Hey Andy, thanks for the quick and detailed response. Just feel I should pick up on a couple of your points, and defend some of the original poster's arguments:
Firstly, I don't think that her lists of pros and cons were intended as an exhaustive analysis, or as proof of a clear cut argument. As she says, they are lists reproduced from a psychological study, and, from the description of the study, they are the most common answers given by parents and people who have chosen not to have children.
In terms of the lists themselves, I'm not sure it's possible to classify them properly as selfish or unselfish without defining 'selfishness' first, something that will differ from person to person and culture to culture.

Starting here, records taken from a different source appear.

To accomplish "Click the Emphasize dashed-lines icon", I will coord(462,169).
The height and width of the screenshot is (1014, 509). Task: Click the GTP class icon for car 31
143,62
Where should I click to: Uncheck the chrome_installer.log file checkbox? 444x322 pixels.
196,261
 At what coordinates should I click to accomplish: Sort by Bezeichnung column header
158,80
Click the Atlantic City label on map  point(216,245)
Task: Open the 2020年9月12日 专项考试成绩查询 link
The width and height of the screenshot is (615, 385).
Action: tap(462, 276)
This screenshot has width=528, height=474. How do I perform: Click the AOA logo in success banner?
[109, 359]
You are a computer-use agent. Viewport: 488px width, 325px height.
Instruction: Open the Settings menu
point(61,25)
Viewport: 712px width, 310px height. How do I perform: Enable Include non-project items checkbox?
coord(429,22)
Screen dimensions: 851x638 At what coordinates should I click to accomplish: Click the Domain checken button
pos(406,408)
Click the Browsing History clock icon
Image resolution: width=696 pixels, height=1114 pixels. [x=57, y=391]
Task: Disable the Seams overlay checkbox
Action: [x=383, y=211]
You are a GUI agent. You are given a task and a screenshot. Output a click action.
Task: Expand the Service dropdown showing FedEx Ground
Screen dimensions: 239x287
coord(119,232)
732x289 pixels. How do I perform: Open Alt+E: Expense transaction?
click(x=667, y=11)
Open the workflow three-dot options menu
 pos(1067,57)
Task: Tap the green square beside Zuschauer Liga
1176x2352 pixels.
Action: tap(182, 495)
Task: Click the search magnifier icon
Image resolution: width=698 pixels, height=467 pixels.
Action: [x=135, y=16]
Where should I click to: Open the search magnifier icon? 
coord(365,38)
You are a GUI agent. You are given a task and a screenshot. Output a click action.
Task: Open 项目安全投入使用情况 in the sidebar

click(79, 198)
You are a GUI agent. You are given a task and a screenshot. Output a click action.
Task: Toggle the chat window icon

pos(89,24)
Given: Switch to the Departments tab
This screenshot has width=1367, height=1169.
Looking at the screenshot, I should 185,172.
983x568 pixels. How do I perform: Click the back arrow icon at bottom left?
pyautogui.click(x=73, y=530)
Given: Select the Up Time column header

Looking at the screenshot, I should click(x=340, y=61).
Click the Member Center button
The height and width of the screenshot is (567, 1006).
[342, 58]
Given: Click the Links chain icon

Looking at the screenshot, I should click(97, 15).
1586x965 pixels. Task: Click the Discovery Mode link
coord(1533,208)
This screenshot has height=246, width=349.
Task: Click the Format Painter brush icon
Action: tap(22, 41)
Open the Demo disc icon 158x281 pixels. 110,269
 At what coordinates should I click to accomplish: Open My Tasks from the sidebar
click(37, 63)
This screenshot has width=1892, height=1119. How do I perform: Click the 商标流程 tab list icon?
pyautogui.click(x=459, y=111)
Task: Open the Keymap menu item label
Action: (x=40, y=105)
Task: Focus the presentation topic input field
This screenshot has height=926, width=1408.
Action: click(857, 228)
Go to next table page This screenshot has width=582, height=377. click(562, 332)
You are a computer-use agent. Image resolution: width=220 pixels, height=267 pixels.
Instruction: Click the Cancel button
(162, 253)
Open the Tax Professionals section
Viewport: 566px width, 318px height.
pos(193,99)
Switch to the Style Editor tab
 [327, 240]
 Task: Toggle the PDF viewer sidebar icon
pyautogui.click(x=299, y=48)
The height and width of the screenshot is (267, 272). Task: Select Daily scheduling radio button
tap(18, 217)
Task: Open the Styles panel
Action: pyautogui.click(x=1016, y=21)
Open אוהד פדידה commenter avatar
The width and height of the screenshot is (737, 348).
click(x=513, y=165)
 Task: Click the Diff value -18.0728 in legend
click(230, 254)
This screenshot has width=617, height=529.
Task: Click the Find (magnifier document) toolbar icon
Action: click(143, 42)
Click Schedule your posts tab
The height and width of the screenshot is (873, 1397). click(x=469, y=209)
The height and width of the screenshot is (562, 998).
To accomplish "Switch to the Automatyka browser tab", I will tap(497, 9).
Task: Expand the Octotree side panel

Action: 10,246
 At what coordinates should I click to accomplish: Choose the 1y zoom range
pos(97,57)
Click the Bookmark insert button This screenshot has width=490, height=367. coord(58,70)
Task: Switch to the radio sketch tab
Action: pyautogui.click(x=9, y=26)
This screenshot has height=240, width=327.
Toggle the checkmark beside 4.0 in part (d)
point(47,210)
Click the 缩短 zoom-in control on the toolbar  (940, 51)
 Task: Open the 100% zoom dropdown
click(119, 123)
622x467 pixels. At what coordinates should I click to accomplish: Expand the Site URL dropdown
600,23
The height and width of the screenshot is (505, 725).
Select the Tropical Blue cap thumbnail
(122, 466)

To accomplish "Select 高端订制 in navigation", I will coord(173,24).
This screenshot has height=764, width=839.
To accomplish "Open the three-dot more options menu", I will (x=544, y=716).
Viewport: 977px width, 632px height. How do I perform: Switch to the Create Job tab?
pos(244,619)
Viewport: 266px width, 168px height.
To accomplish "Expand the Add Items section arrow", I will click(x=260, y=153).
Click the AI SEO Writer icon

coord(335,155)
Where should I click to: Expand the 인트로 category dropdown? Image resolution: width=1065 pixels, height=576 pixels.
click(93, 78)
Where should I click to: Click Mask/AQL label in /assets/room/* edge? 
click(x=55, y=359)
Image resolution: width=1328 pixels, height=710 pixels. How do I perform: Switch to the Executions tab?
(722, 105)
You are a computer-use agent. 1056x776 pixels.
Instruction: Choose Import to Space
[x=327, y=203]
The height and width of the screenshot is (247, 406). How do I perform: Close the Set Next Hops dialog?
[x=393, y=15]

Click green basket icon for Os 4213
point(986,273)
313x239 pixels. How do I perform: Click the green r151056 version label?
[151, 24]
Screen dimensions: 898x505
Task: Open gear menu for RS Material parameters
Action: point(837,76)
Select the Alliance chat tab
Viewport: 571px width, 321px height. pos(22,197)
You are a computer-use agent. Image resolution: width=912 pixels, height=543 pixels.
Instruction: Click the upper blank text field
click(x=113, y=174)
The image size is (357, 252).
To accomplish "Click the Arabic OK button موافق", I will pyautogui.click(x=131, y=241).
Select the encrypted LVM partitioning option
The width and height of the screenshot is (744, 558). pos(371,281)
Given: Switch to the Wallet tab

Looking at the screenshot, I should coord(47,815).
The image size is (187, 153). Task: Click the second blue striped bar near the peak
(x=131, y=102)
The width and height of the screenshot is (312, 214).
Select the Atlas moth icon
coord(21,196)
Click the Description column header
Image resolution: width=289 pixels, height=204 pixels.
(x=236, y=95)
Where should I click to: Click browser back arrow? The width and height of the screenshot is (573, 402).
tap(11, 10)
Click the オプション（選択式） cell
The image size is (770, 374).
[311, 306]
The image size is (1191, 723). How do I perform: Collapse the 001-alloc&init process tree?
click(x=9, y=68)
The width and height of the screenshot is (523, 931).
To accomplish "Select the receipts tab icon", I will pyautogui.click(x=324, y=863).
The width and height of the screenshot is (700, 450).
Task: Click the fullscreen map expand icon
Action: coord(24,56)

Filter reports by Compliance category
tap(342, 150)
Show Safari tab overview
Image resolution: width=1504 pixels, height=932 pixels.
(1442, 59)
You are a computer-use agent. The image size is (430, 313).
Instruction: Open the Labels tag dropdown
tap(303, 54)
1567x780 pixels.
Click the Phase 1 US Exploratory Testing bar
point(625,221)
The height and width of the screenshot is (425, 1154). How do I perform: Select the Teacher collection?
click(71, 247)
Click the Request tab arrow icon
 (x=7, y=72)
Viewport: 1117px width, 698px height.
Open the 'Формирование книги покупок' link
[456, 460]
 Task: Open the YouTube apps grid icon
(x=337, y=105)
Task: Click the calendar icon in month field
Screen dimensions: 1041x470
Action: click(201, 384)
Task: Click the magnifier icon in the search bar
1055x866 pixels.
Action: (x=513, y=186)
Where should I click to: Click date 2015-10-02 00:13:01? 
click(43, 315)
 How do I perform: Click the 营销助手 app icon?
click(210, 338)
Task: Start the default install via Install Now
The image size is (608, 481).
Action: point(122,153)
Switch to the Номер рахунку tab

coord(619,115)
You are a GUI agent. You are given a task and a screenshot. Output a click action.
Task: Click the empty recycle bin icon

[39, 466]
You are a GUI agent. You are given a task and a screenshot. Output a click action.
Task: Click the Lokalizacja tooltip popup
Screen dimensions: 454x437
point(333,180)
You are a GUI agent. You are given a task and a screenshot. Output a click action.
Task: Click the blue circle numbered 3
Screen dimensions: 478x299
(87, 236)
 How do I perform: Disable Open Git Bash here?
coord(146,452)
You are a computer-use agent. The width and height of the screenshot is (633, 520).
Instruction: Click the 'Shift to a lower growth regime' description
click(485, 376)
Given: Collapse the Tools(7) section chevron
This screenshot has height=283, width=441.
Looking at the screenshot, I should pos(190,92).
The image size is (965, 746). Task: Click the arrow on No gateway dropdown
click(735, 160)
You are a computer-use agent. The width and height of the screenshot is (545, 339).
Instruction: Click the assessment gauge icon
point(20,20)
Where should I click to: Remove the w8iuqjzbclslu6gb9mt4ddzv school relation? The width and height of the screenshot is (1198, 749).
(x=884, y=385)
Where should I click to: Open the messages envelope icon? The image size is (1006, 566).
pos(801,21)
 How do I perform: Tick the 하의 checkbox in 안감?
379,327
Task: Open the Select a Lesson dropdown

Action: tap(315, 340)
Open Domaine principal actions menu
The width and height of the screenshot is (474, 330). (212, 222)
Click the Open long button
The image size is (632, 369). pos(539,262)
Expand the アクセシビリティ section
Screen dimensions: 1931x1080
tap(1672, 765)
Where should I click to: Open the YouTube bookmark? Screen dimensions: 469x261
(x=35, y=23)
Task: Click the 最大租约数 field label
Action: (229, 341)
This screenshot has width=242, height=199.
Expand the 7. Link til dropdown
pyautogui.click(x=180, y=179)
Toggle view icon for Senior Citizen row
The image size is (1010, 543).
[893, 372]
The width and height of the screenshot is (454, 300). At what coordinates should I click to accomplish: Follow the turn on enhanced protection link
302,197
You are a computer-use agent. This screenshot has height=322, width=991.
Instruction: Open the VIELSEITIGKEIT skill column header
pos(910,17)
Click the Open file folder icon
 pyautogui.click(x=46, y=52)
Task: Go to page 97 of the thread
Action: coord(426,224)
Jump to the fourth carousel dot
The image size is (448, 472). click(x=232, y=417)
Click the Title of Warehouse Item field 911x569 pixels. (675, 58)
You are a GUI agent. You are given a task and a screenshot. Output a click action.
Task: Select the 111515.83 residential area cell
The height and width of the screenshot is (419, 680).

Secondly, I don't believe that the author was claiming that this action would solve the world's problems, or asking for such a system to be enforced. Instead, I think that she was saying that the act of having children is one that is not typically thought about in the context of environmental impact (whereas your examples of electricity use and driving are commonly used and widely known), and that perhaps this an area in which people could do think about making changes too, in the same way that they might recycle, or offset carbon emissions.
Finally, you said: "I'm not going to have a kid for the sake of it, I'm going to have one because I really want one and for many other reasons besides that."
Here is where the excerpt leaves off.